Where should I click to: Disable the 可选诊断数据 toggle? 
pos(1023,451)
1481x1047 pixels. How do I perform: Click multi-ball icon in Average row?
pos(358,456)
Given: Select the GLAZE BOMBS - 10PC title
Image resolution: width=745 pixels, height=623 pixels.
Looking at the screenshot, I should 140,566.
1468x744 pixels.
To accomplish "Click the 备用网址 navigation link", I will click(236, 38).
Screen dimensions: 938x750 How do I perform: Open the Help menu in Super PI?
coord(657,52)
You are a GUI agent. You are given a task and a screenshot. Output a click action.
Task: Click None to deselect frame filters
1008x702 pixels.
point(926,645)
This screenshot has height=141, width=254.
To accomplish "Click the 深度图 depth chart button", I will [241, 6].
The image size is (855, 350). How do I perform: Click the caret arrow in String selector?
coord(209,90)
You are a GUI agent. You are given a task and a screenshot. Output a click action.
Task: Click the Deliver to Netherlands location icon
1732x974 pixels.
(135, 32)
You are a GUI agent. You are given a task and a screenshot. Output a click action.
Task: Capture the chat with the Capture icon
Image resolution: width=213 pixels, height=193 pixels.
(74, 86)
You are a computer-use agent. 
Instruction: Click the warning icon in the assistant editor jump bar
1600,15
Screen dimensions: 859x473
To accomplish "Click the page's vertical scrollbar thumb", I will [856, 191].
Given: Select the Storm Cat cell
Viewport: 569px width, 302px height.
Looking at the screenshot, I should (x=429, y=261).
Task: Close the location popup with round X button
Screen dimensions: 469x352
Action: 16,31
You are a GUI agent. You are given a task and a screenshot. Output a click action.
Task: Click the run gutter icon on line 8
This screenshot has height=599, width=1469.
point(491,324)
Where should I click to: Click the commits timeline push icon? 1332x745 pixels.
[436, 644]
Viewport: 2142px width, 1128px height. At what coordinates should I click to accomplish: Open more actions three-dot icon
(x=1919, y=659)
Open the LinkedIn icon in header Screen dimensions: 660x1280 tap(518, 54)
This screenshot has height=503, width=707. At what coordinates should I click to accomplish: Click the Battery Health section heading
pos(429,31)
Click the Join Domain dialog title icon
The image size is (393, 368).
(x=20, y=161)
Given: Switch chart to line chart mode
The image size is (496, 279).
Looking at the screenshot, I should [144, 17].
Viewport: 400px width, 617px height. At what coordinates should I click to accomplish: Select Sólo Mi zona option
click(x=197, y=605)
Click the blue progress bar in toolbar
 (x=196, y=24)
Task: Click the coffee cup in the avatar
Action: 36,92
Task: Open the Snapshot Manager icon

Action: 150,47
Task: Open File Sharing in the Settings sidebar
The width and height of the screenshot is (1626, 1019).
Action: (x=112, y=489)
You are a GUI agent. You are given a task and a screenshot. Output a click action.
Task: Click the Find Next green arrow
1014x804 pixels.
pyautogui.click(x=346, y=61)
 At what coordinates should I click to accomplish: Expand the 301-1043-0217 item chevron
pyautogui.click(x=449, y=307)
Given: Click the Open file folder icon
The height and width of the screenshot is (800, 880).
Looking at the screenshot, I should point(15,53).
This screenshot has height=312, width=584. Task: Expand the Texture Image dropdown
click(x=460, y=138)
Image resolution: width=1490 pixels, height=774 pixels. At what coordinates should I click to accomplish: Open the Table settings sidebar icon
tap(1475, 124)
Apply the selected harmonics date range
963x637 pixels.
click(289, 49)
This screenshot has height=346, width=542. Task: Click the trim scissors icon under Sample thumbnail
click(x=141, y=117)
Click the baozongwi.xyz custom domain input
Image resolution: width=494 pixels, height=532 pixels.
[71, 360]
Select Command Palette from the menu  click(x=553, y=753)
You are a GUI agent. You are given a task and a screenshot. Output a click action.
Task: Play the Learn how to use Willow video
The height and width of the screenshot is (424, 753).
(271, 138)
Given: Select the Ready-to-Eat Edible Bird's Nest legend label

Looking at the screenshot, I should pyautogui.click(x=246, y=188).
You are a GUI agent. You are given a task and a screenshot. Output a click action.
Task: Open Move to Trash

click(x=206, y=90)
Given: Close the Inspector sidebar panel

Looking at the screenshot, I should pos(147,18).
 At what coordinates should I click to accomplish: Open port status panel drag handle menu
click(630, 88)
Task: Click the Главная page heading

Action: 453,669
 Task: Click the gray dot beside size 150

::::::

_Set problem_
Update the listing above by changing "Storm Cat" to "Sea Cat" and leaving everything else as it is.

_Result_
Where should I click to: Disable the 可选诊断数据 toggle? 
pos(1023,451)
1481x1047 pixels. How do I perform: Click multi-ball icon in Average row?
pos(358,456)
Given: Select the GLAZE BOMBS - 10PC title
Image resolution: width=745 pixels, height=623 pixels.
Looking at the screenshot, I should 140,566.
1468x744 pixels.
To accomplish "Click the 备用网址 navigation link", I will click(236, 38).
Screen dimensions: 938x750 How do I perform: Open the Help menu in Super PI?
coord(657,52)
You are a GUI agent. You are given a task and a screenshot. Output a click action.
Task: Click None to deselect frame filters
1008x702 pixels.
point(926,645)
This screenshot has height=141, width=254.
To accomplish "Click the 深度图 depth chart button", I will [241, 6].
The image size is (855, 350). How do I perform: Click the caret arrow in String selector?
coord(209,90)
You are a GUI agent. You are given a task and a screenshot. Output a click action.
Task: Click the Deliver to Netherlands location icon
1732x974 pixels.
(135, 32)
You are a GUI agent. You are given a task and a screenshot. Output a click action.
Task: Capture the chat with the Capture icon
Image resolution: width=213 pixels, height=193 pixels.
(74, 86)
You are a computer-use agent. 
Instruction: Click the warning icon in the assistant editor jump bar
1600,15
Screen dimensions: 859x473
To accomplish "Click the page's vertical scrollbar thumb", I will [856, 191].
Given: Select the Sea Cat cell
Viewport: 569px width, 302px height.
Looking at the screenshot, I should (x=429, y=261).
Task: Close the location popup with round X button
Screen dimensions: 469x352
Action: 16,31
You are a GUI agent. You are given a task and a screenshot. Output a click action.
Task: Click the run gutter icon on line 8
This screenshot has height=599, width=1469.
point(491,324)
Where should I click to: Click the commits timeline push icon? 1332x745 pixels.
[436, 644]
Viewport: 2142px width, 1128px height. At what coordinates should I click to accomplish: Open more actions three-dot icon
(x=1919, y=659)
Open the LinkedIn icon in header Screen dimensions: 660x1280 tap(518, 54)
This screenshot has height=503, width=707. At what coordinates should I click to accomplish: Click the Battery Health section heading
pos(429,31)
Click the Join Domain dialog title icon
The image size is (393, 368).
(x=20, y=161)
Given: Switch chart to line chart mode
The image size is (496, 279).
Looking at the screenshot, I should [144, 17].
Viewport: 400px width, 617px height. At what coordinates should I click to accomplish: Select Sólo Mi zona option
click(x=197, y=605)
Click the blue progress bar in toolbar
 (x=196, y=24)
Task: Click the coffee cup in the avatar
Action: 36,92
Task: Open the Snapshot Manager icon

Action: 150,47
Task: Open File Sharing in the Settings sidebar
The width and height of the screenshot is (1626, 1019).
Action: (x=112, y=489)
You are a GUI agent. You are given a task and a screenshot. Output a click action.
Task: Click the Find Next green arrow
1014x804 pixels.
pyautogui.click(x=346, y=61)
 At what coordinates should I click to accomplish: Expand the 301-1043-0217 item chevron
pyautogui.click(x=449, y=307)
Given: Click the Open file folder icon
The height and width of the screenshot is (800, 880).
Looking at the screenshot, I should point(15,53).
This screenshot has height=312, width=584. Task: Expand the Texture Image dropdown
click(x=460, y=138)
Image resolution: width=1490 pixels, height=774 pixels. At what coordinates should I click to accomplish: Open the Table settings sidebar icon
tap(1475, 124)
Apply the selected harmonics date range
963x637 pixels.
click(289, 49)
This screenshot has height=346, width=542. Task: Click the trim scissors icon under Sample thumbnail
click(x=141, y=117)
Click the baozongwi.xyz custom domain input
Image resolution: width=494 pixels, height=532 pixels.
[71, 360]
Select Command Palette from the menu  click(x=553, y=753)
You are a GUI agent. You are given a task and a screenshot. Output a click action.
Task: Play the Learn how to use Willow video
The height and width of the screenshot is (424, 753).
(271, 138)
Given: Select the Ready-to-Eat Edible Bird's Nest legend label

Looking at the screenshot, I should pyautogui.click(x=246, y=188).
You are a GUI agent. You are given a task and a screenshot. Output a click action.
Task: Open Move to Trash

click(x=206, y=90)
Given: Close the Inspector sidebar panel

Looking at the screenshot, I should pos(147,18).
 At what coordinates should I click to accomplish: Open port status panel drag handle menu
click(630, 88)
Task: Click the Главная page heading

Action: 453,669
 Task: Click the gray dot beside size 150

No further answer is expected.